Bart Stolle
Bart Stolle is primarily known for his animated films in which familiar situations from everyday life are transposed to a two-dimensional world using an elementary, geometric visual language. The rustling leaves of a tree evoked by altering digits, a figure (is it the mother?) sitting next to the bed of a sick child, a man fishing, surrounded by waving plants and passing animals.
Stolle drafts his animations frame by frame. By using this traditional method of stop-motion he places himself in a slow process in which, by an extreme distillation of form, he tries to reduce reality to its essence. Referring to the early twentieth-century art movement Suprematism, this essence is of a meta-physical nature and wants to suggest the non-visible through elementary forms.
Balance is a central focus in Stolle’s oeuvre and is linked to the importance of imagination and an ecological way of thinking; two elements characterizing his working process in which choices are made with great carefulness.
As an answer to today’s media saturation, Stolle’s contemporary animism stands for a return to a more involved and emotional way of viewing. Humor hereby often acts as a universal ‘trigger’.

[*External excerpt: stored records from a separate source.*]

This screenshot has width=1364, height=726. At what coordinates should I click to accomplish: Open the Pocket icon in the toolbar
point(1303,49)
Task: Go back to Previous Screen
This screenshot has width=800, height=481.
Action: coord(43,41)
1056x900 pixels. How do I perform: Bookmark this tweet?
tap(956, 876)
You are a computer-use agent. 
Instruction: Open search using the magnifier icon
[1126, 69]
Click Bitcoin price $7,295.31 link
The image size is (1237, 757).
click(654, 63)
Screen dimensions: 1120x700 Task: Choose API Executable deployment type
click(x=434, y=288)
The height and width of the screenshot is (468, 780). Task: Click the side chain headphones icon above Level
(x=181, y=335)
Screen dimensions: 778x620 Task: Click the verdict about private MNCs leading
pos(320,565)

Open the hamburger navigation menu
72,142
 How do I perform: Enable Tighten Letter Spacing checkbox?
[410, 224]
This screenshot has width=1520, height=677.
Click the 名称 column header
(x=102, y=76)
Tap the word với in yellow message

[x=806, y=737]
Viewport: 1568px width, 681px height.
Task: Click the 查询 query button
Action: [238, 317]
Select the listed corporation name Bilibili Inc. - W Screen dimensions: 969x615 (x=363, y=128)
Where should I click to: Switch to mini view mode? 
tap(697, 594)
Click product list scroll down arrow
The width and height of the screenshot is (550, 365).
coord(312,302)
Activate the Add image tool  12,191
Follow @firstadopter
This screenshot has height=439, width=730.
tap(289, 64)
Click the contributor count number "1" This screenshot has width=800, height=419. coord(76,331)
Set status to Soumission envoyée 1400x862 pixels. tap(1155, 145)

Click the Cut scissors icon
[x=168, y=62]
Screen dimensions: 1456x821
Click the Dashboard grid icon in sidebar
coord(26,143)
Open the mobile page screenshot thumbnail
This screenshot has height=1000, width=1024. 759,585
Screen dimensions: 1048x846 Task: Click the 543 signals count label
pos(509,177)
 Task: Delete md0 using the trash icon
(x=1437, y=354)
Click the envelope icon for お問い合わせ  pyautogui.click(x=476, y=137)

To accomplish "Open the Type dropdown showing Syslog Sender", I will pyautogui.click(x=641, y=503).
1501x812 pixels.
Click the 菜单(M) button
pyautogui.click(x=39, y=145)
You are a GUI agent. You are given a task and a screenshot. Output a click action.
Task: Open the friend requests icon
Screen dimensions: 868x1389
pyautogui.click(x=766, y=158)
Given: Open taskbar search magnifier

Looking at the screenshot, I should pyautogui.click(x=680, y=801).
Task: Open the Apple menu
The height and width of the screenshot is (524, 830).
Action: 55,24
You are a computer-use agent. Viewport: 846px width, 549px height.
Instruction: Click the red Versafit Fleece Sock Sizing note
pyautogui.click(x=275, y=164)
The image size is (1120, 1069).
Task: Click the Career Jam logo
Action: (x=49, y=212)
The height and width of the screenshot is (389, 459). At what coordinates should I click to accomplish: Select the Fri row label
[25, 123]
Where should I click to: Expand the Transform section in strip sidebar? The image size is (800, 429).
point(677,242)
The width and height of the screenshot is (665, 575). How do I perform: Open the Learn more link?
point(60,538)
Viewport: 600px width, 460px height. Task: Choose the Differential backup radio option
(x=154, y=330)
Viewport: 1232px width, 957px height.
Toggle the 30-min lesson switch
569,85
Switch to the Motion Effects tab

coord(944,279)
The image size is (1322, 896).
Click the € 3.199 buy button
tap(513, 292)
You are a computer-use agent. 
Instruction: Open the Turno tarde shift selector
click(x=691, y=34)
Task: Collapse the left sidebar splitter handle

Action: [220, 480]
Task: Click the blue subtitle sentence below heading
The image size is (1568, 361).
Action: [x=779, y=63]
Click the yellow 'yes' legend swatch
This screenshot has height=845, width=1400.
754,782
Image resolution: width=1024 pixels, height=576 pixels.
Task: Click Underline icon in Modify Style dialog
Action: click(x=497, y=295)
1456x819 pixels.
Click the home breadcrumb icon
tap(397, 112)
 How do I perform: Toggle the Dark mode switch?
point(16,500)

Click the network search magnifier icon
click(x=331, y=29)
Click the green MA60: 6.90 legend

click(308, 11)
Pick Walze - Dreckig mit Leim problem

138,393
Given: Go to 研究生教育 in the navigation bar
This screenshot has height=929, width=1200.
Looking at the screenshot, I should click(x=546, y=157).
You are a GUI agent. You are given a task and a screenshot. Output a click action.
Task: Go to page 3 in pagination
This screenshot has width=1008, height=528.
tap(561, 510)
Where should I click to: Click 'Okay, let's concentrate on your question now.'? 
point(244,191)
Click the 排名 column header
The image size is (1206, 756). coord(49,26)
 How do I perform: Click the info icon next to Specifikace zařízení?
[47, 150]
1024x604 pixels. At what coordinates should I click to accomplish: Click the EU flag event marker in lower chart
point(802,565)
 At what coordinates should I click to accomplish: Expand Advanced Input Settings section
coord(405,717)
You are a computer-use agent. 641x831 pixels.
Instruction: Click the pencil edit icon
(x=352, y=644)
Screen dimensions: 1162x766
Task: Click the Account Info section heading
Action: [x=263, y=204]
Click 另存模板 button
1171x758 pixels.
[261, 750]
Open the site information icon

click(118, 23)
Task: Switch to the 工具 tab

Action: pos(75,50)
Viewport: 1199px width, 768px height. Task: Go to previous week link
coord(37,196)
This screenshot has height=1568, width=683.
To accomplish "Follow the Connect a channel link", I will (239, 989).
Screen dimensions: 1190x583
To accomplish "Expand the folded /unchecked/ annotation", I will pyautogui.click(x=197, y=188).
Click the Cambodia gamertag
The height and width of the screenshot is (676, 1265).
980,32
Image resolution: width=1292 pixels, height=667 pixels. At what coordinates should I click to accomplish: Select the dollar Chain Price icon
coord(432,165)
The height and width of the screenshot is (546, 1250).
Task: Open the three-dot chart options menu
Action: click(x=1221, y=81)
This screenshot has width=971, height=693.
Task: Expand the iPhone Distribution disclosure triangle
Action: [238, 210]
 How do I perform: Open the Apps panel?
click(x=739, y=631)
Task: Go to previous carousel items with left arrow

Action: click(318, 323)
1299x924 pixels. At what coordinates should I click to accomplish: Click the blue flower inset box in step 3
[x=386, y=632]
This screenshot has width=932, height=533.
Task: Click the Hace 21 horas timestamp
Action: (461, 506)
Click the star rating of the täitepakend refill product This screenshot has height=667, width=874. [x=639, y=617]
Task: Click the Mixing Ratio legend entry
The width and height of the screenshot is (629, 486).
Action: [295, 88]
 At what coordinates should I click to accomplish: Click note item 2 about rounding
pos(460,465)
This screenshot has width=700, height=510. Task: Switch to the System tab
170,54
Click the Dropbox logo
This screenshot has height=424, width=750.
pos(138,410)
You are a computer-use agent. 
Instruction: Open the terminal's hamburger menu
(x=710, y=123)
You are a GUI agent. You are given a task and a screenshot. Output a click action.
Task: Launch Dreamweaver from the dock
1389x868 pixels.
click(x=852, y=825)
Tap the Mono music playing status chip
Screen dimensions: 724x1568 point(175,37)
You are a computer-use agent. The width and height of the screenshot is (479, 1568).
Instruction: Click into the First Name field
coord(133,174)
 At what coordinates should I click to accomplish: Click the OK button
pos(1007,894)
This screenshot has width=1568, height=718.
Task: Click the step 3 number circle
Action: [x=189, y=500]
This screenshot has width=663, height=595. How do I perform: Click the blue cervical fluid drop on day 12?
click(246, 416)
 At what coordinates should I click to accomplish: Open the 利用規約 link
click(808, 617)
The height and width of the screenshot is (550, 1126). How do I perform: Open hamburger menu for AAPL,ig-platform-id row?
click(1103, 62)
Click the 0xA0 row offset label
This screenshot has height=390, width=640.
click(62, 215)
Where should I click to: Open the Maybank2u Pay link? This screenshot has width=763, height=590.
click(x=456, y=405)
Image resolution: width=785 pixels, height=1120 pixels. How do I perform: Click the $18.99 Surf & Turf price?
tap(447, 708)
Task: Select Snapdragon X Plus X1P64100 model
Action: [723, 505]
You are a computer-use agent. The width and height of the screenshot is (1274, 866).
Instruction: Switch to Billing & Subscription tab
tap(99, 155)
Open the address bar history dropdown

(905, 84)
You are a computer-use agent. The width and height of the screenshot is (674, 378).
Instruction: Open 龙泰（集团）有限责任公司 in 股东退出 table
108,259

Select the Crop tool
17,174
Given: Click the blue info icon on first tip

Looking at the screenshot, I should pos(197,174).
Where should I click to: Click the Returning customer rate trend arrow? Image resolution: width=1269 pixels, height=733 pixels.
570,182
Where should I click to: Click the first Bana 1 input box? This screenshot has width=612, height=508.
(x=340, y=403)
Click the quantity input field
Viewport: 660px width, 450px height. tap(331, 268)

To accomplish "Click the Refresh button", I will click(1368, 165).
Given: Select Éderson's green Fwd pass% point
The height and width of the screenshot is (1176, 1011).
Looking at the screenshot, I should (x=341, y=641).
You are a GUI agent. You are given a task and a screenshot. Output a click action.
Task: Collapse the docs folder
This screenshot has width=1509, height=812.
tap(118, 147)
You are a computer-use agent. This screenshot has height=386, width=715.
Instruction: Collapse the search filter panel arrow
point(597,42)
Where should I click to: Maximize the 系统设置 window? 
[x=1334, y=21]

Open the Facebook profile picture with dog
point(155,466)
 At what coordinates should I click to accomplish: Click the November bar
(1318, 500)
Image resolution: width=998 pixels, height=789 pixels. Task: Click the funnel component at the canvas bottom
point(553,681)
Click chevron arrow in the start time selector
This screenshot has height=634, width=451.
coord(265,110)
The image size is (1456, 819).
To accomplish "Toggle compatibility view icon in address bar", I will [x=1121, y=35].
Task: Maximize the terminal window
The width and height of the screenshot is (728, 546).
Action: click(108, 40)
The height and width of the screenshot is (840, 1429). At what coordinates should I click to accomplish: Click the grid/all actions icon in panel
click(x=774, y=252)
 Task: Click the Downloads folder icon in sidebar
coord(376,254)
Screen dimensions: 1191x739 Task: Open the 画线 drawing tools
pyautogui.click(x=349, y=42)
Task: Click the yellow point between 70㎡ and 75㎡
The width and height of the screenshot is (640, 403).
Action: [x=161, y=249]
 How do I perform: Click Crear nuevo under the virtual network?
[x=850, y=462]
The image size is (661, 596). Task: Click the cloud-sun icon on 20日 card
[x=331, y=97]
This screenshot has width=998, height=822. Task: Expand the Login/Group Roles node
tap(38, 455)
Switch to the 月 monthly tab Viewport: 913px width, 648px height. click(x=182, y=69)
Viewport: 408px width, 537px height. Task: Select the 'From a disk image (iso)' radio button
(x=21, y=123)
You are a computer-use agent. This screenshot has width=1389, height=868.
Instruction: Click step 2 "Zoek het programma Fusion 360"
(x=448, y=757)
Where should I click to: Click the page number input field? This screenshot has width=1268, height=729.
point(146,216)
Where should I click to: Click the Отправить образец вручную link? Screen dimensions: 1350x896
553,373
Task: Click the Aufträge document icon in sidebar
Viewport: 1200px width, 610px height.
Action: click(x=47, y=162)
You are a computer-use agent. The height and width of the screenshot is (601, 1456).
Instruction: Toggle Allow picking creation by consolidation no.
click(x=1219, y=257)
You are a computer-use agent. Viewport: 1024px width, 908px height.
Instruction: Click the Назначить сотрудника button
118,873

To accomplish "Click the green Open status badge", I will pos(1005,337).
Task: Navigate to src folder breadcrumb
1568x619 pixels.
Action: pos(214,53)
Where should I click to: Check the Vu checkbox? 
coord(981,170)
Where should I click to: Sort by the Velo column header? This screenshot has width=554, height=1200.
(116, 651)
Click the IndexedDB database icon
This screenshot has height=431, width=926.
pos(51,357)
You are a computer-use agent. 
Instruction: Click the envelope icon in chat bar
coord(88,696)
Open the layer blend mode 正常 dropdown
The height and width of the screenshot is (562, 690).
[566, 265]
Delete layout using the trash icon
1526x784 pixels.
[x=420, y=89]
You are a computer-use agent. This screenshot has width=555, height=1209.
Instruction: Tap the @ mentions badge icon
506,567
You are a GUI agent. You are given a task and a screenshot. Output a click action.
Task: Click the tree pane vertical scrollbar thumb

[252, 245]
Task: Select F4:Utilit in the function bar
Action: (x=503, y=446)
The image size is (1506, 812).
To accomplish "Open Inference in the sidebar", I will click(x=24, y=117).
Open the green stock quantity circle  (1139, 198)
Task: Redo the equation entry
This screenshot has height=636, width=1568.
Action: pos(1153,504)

Next to this animated films, Bart Stolle makes paintings that are build up with the same accurate slowness. Black and white works, in which the imagery of the animations has come to a standstill are in contrast to new, large canvasses consisting of a multitude of small, tingling forms in different colors recalling the structure of a musical score or large city plans. While looking at this works time is visualized through an architectural language.